#### WHAT YOU WILL DO:
Reproduce every entry word for word.

#### DATASET ENTRIES:
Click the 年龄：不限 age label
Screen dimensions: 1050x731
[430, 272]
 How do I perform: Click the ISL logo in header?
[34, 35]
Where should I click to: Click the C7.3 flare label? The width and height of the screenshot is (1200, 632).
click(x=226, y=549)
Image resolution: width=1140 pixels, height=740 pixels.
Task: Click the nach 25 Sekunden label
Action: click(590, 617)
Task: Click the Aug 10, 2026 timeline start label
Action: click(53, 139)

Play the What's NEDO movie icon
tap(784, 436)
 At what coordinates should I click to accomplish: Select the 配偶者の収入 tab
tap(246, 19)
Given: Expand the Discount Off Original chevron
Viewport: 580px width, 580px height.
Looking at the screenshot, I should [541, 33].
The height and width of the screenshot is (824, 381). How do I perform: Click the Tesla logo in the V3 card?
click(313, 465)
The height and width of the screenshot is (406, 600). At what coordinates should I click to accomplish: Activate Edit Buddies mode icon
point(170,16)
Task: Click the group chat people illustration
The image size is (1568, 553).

#### RESPONSE TO THIS TASK:
Click the 年龄：不限 age label
Screen dimensions: 1050x731
[430, 272]
 How do I perform: Click the ISL logo in header?
[34, 35]
Where should I click to: Click the C7.3 flare label? The width and height of the screenshot is (1200, 632).
click(x=226, y=549)
Image resolution: width=1140 pixels, height=740 pixels.
Task: Click the nach 25 Sekunden label
Action: click(590, 617)
Task: Click the Aug 10, 2026 timeline start label
Action: click(53, 139)

Play the What's NEDO movie icon
tap(784, 436)
 At what coordinates should I click to accomplish: Select the 配偶者の収入 tab
tap(246, 19)
Given: Expand the Discount Off Original chevron
Viewport: 580px width, 580px height.
Looking at the screenshot, I should [541, 33].
The height and width of the screenshot is (824, 381). How do I perform: Click the Tesla logo in the V3 card?
click(313, 465)
The height and width of the screenshot is (406, 600). At what coordinates should I click to accomplish: Activate Edit Buddies mode icon
point(170,16)
Task: Click the group chat people illustration
The image size is (1568, 553).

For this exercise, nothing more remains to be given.